De stad is tot in de jaren zestig van de vorige eeuw vooral een woonplaats voor mensen die ook hier in de buurt geboren zijn. Van het woord allochtoon heeft dan nog niemand gehoord en slechts weinigen hebben mensen met een andere huidskleur ontmoet. In Waalwijk is de kans daarop al helemaal klein. Dat verandert in de jaren zestig. Om precies te zijn in 1964.
Allereerst komen meerdere gezinnen Molukkers in Waalwijk wonen. In het begin van de jaren vijftig moeten veel Zuid-Molukkers uit Indonesië vertrekken vanwege de steun die zij aan het Nederlandse koloniale bewind hebben gegeven. Jarenlang zijn ze onder treurige omstandigheden gehuisvest in tijdelijke wooncomplexen in Nederland. Nadat duidelijk wordt dat hun verblijf in Nederland wel eens lang kan gaan duren, worden ze verspreid over diverse plaatsen in Nederland geherhuisvest. In september 1964 vestigen negentien Molukse gezinnen uit het islamitische woonoord Wijldemerck in het Friese Balk zich in Waalwijk. In de volgende jaren dijt de Molukse gemeenschap uit. Naast nieuwe islamitische gezinnen vestigen zich ook christelijke Molukse gezinnen, afkomstig uit de woonoorden Lunetten (Vught) en Moordrecht, in Waalwijk.

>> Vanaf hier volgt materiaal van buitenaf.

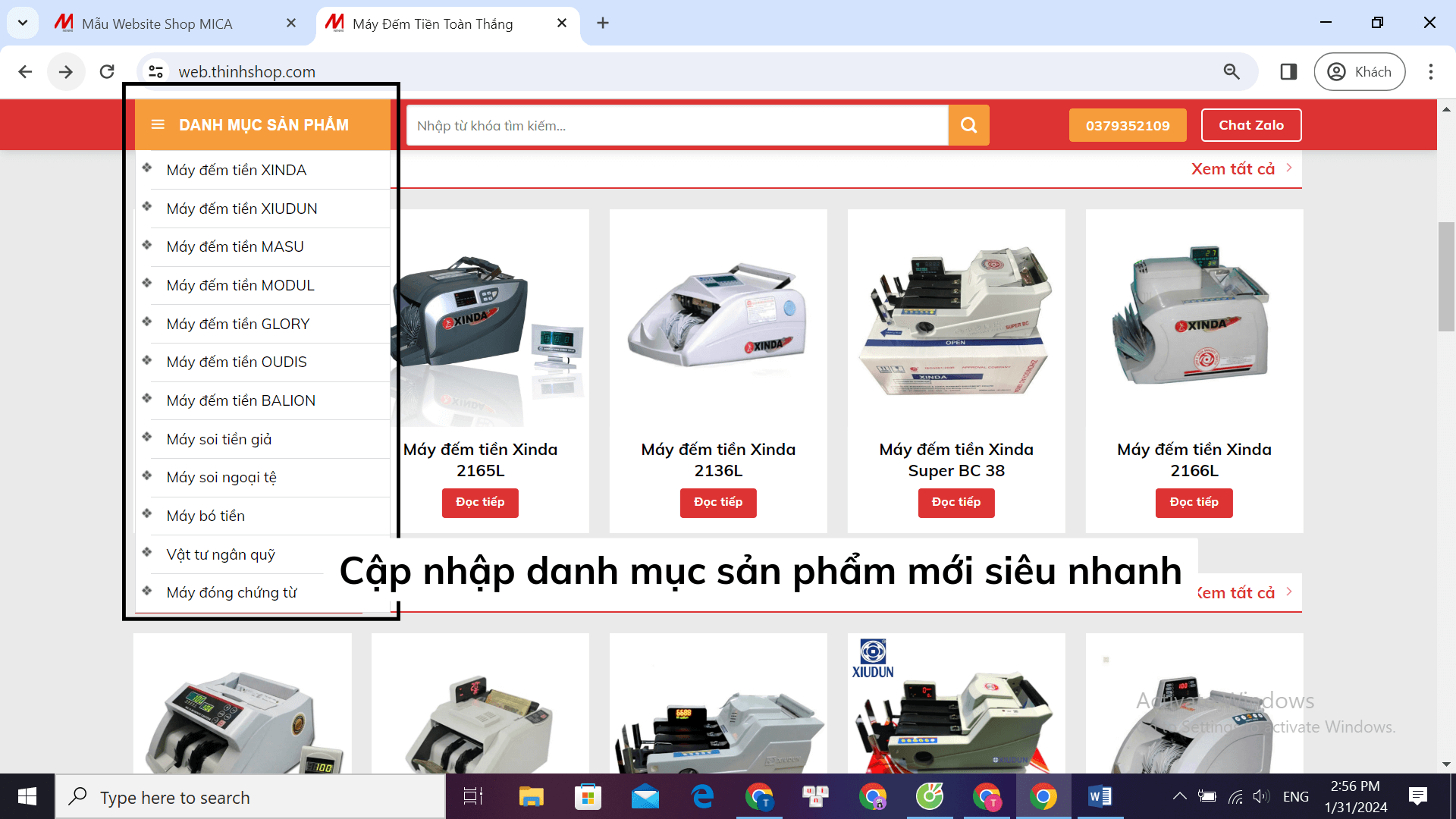1456x819 pixels.
Task: Toggle the Wi-Fi icon in system tray
Action: 1235,796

Usman Santi (1954, geboren in Kamp Westerbork) komt in 1964 naar Waalwijk en weet nog hoe stadsgenoten vreemd tegen hem en de andere Molukkers aankeken. "Zwartje, riepen ze ons soms na op straat", herinnert hij zich. "Het was vooral een kwestie van wennen aan elkaar: zij aan ons en wij aan hen, want wij hadden ook altijd in 'onze' groep verkeerd. Ik ging hier naar school en bij het voetballen, dus ik integreerde vrij snel. Natuurlijk werden wel eens toespelingen op mijn afkomst gemaakt - ik viel nu eenmaal op - maar tot echte problemen heeft het nooit geleid voor mij." Santi schopt het tot advocaat en is onder meer Tweede-Kamerlid en wethouder in Waalwijk voor de PvdA.

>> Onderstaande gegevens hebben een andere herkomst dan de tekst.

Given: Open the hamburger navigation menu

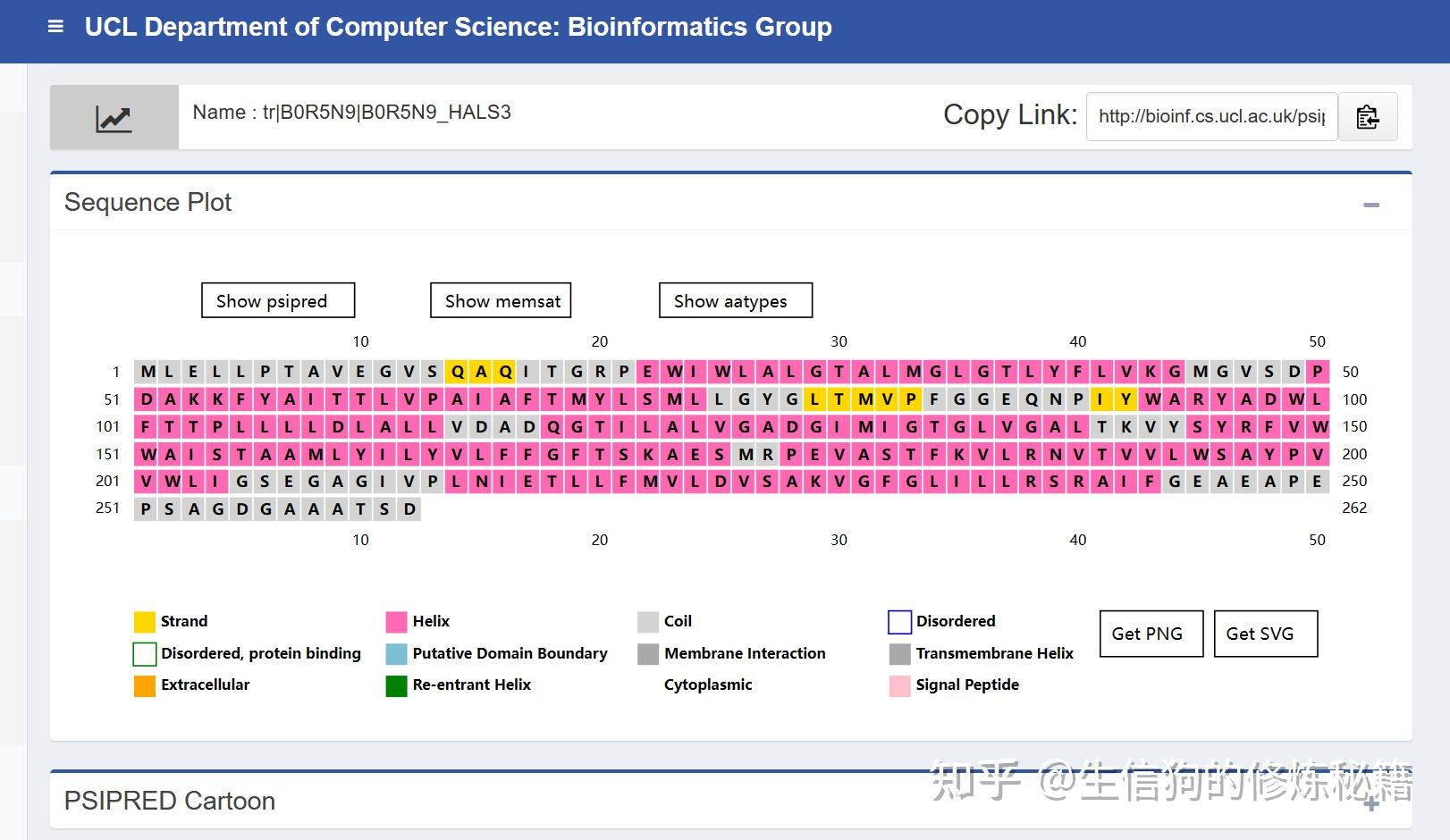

Waalwijk krijgt in 1964 nog meer kleur. Schoenfabriek Hollandia (Bloch en Stibbe) heeft behoefte aan goedkope arbeiders die het vuile en eentonige werk willen opknappen waar steeds minder Nederlanders voor te vinden zijn. Net als in zoveel andere gemeenten in Nederland halen ook Waalwijkse fabrieksdirecteuren Turkse gastarbeiders naar Nederland. De eerste lichting bestaat in Waalwijk uit 35 Turkse mannen. Zij moeten niet alleen zwaar en onaangenaam werk verrichten, ze worden ook nog eens in kleine pensions gepropt. "Dat was stalachtig", herinnert Orhan Otay zich. Hij komt niet als gastarbeider naar Nederland, maar als NATO-medewerker; later wordt hij een bekend kunstenaar.

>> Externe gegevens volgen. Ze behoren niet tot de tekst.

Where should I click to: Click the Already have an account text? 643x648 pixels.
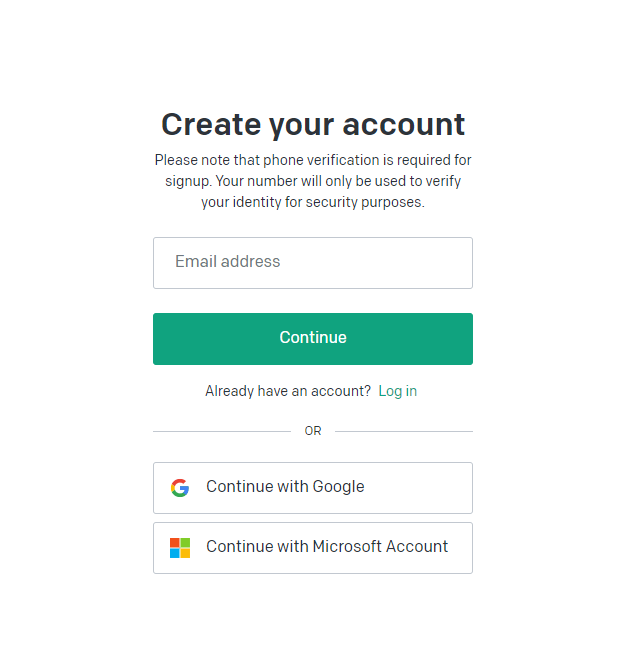point(288,391)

Daarna komen nog veel meer gastarbeiders naar de Langstraat, niet alleen uit Turkije, ook uit Marokko, Spanje en Italië. In het begin komen alleen mannen uit die landen en denkt iedereen dat zij na een paar jaar weer terug naar hun vaderland zullen gaan. Maar langzamerhand groeien de 'buitenlandse' gemeenschappen in Waalwijk, mede door gezinshereniging. En hoe groter deze gemeenschappen worden , hoe groter de behoefte aan eigen gebedsruimten, ontmoetingscentra, verenigingen, winkels en later ook aan eigen begraafplekken. Die voorzieningen komen er en ze maken Waalwijk steeds kleurrijker. Figuurlijk, maar ook letterlijk. Dat is bijvoorbeeld te zien aan de kleine boeddhistische Dhammasucharitanucharee Temple aan de Loeffstraat in Waalwijk. De bekendste gebedsruimte voor een allochtone groep Waalwijkers is echter de moskee An-Nur ('Het Licht') aan de Noordstraat, die in 1989 werd geopend.
De verkleuring van Waalwijk is sinds de jaren zestig van de vorige eeuw niet meer gestopt, want de landsgrenzen vervagen steeds meer en zeker die in Europa. Er komen sindsdien ook politieke vluchtelingen en asielzoekers in Waalwijk wonen. En dan is er de laatste jaren weer een nieuwe generatie gastarbeiders toegevoegd , vooral Polen. En zo wordt het palet van de Waalwijkse bevolking steeds bonter.